In Crossing the Veil, a deceased man’s spirit attends visiting hours at the funeral home where his wife, son, and daughter come to say their final goodbyes. The spirit tries to interact but finds it can’t. What the spirit learns that day doesn’t match his memories of what he thought was true.

Playwright R.T. “Bob” Bowersox found his inspiration at a viewing for his own father, where his brother Paul, a man with 30 years experience in the spiritual practice ofshamanism, indicated that he felt their father’s spirit in the room.

Bowersox, a former QVC host whose show, In the Kitchen with Bob, was the shopping network’s top-rated show for 19 years, also directs the play, which is being produced by the theater he founded, TheatreXP. Bowersox is TheatreXP’s artistic director.

(Through Nov. 26, TheatreXP, Skinner Studio at Plays & Players, 1714 Delancey Place, Phila., 302-540-6102 or theatrexp.org)

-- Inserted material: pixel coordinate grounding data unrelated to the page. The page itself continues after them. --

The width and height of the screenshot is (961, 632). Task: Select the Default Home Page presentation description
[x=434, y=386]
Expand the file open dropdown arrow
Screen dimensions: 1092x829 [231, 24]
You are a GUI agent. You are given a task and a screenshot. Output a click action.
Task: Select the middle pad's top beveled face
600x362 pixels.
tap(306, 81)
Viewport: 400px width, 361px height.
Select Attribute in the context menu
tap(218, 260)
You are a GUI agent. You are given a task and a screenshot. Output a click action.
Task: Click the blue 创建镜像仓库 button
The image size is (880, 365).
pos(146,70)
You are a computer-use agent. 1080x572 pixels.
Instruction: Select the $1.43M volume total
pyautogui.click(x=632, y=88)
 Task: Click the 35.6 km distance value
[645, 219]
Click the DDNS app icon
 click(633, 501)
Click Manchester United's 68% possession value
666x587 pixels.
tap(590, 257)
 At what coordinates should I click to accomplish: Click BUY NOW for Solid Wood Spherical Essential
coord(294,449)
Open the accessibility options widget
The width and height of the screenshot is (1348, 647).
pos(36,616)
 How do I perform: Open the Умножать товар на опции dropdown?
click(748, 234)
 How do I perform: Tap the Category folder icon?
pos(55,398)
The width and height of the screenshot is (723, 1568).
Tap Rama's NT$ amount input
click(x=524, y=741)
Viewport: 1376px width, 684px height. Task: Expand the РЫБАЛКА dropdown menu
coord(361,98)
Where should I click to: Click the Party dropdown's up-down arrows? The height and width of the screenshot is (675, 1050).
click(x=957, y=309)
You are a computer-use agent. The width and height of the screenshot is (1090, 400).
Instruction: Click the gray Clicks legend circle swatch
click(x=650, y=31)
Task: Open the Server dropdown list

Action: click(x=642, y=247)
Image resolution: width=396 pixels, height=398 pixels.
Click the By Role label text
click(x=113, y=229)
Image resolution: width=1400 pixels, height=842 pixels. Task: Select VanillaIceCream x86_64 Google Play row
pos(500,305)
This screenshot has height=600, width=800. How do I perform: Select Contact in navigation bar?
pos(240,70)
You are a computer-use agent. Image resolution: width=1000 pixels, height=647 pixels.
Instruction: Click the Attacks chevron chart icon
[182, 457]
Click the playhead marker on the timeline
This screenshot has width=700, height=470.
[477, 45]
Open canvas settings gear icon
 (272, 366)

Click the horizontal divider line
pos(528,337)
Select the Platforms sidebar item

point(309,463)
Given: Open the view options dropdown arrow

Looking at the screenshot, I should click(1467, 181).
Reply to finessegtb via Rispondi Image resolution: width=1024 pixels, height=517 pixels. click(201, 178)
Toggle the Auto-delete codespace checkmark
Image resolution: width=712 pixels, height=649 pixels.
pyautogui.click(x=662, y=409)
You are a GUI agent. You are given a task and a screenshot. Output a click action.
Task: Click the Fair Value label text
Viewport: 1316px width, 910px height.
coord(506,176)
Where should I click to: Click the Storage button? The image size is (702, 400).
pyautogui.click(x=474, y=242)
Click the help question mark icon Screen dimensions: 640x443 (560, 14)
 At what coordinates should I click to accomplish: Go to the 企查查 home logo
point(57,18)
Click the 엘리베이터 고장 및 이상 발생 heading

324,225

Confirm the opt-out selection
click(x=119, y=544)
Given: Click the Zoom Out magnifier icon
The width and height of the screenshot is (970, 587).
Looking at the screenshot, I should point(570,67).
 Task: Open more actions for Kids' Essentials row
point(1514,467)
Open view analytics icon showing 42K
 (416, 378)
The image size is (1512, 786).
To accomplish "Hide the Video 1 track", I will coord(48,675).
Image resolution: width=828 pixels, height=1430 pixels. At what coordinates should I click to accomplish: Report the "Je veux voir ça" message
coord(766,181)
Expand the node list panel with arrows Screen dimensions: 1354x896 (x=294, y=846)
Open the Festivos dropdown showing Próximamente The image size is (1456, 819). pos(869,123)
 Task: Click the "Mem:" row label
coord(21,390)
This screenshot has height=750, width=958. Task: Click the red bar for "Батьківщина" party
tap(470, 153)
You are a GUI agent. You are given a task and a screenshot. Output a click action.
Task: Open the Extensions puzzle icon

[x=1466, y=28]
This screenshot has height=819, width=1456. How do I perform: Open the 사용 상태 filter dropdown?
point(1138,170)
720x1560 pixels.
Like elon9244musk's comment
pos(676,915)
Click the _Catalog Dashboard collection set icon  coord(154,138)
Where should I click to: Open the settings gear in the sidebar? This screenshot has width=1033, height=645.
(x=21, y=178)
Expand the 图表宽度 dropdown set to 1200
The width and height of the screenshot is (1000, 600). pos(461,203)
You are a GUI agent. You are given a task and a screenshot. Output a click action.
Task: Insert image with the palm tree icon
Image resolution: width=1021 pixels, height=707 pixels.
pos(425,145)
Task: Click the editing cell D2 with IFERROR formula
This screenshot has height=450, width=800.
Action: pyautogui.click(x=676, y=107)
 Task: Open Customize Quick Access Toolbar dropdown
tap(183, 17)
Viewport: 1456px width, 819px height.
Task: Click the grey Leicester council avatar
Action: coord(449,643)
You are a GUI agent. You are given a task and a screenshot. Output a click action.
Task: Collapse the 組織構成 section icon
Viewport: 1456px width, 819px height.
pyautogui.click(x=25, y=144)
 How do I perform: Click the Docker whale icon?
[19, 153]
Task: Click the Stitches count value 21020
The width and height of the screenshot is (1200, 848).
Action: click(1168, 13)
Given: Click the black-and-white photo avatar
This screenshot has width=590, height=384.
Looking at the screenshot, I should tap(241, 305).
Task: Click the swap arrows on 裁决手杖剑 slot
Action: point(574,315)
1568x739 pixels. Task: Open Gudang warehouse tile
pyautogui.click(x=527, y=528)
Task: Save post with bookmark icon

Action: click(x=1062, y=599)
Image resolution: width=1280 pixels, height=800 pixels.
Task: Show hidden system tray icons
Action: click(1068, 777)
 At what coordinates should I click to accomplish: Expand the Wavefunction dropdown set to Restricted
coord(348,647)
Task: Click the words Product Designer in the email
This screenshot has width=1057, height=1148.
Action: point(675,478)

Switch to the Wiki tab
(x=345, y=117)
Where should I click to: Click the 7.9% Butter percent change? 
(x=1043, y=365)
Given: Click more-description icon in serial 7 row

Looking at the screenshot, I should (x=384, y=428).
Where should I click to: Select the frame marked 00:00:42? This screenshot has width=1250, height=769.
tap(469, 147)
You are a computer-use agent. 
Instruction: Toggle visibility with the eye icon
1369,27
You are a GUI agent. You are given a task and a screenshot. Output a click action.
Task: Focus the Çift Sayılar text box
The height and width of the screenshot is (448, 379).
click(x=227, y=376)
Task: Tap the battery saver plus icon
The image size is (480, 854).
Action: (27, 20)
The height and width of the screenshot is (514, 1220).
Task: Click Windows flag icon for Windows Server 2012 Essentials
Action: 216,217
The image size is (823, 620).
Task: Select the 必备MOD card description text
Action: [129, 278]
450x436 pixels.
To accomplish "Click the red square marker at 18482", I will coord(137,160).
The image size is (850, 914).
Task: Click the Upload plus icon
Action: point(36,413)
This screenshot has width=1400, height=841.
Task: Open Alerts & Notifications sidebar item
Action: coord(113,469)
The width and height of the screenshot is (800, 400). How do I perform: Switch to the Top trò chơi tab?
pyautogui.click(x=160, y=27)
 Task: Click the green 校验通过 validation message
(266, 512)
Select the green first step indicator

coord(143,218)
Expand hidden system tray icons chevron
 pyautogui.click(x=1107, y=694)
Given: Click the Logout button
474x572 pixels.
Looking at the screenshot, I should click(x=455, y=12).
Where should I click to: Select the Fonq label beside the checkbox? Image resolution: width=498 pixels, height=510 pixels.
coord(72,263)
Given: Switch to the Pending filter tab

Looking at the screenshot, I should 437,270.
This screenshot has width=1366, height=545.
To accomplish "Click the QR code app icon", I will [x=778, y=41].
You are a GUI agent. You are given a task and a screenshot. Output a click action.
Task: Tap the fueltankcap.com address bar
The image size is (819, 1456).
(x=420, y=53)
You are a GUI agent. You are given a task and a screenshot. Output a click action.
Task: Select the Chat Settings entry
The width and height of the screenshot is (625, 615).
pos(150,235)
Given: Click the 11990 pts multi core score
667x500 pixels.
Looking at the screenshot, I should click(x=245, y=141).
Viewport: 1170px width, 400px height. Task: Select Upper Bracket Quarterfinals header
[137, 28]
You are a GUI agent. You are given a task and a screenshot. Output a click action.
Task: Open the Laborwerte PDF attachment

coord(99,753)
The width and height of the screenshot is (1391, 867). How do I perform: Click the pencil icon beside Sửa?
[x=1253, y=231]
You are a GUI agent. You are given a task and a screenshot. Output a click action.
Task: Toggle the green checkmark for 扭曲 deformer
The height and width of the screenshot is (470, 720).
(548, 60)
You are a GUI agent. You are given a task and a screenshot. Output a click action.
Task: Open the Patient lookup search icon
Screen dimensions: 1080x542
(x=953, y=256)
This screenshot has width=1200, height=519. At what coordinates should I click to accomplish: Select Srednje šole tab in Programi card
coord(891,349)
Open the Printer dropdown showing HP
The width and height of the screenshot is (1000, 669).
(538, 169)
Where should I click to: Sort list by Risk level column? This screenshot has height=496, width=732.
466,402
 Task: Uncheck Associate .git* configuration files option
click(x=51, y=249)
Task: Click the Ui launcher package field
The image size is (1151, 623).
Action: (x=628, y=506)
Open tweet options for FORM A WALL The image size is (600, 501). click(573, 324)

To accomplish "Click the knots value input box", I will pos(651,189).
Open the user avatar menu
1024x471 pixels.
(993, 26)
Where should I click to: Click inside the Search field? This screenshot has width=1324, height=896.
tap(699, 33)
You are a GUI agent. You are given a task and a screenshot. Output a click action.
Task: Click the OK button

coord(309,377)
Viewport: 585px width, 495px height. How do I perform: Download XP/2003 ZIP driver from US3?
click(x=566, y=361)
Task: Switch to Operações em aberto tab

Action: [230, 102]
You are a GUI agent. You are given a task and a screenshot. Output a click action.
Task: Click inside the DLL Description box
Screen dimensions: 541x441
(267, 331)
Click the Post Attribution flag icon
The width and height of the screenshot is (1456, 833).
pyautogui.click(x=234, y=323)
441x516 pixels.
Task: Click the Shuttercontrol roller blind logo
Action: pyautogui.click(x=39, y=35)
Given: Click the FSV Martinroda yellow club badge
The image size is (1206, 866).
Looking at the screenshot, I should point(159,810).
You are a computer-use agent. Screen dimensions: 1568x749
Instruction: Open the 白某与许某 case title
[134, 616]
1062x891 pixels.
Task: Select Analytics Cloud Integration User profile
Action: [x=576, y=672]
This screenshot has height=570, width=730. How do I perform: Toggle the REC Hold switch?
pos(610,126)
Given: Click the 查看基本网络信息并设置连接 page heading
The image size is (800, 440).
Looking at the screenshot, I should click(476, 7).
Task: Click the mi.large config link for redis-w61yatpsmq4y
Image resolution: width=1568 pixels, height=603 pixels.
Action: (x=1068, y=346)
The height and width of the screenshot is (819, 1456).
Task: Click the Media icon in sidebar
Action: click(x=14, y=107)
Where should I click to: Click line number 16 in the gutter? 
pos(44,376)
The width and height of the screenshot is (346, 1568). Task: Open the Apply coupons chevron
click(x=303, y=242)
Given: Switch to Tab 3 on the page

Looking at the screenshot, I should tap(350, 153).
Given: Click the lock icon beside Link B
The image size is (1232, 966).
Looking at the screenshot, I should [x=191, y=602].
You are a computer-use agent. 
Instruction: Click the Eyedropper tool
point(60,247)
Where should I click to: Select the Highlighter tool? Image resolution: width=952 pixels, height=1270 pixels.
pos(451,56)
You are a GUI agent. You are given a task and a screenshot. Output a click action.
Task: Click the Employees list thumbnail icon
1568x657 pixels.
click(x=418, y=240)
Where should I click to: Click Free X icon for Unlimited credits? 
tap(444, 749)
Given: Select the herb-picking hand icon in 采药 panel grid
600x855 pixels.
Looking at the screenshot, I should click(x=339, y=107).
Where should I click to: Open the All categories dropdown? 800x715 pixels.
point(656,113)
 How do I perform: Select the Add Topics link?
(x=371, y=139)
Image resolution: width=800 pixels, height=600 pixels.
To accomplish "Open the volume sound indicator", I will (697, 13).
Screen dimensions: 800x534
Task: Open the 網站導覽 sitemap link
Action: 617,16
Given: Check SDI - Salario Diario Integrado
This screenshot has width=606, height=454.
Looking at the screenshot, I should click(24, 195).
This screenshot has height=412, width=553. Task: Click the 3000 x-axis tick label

‘Love Song to Lavender Menace’

The first of Inis Nua Theatre Company’s series of staged readings exploring queer life over the past 40 years takes place Nov. 14 for one night only. In Love Song to Lavender Menace by James Ley, two soon-to-be-ex-employees of the Edinburgh Lesbian and Gay Bookstore reminisce about life in Edinburgh in the 1980s. David Bardeen directs. Free.

(Nov. 14, Inis Nua, Proscenium Theater at the Drake, 302 S. Hicks St., Phila. 215-545-9776 or inisnuatheatre.org)

Check with individual venues for COVID-19 protocols.